Unbalanced redox homeostasis leads to the production of reactive oxygen species and exacerbates inflammatory bowel disease. To investigate the role of the transcription factor Nrf2, a major antioxidative stress sensor, in intestinal epithelial cells (IECs), we generated IEC-specific Nrf2 gene knock-in mice (Nrf2-vRes), which express Nrf2 only in IECs, using the cre/loxp system. Colitis was induced in wild-type (WT) mice, whole-body Nrf2-knockout (Nrf2-KO) mice, and Nrf2-vRes mice by administering dextran sulfate sodium (DSS) for 1 week (acute model) or intermittently for 5 weeks (chronic model). The mRNA and protein levels of NAD(P)H:quinone oxidoreductase 1 (NQO1), which is involved in the oxidative stress response in a manner regulated by Nrf2, were reduced in Nrf2-KO compared with those in WT, while these decreases were reversed in Nrf2-vRes at all timepoints. Nrf2-KO mice administered DSS developed more severe colitis with higher disease activity index, higher leucine-rich α2 glycoprotein in serum, shorter colon length, and more severe epithelial damage and infiltration of inflammatory cells histopathologically than did WT mice in the acute model; moreover, these exacerbations of colitis were ameliorated in Nrf2-vRes mice.
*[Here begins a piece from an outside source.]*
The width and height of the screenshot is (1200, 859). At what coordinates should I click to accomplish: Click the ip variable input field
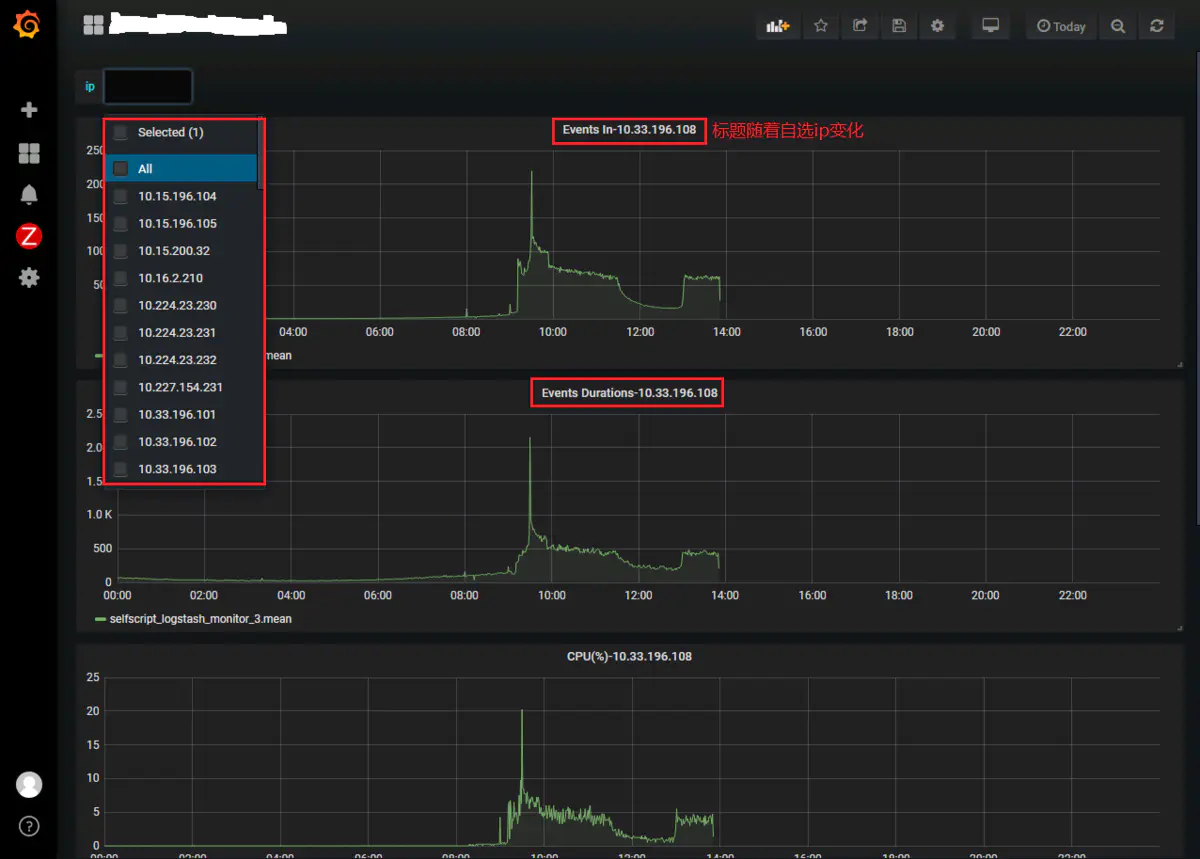[147, 86]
However, these differences were not observed among the three sets of mice in the chronic model. IEC-specific expression of Nrf2 ameliorated DSS-induced acute colitis. These results suggest that Nrf2 expression in IECs plays a protective role against early-stage colitis and undertakes important regulatory functions during intestinal inflammation.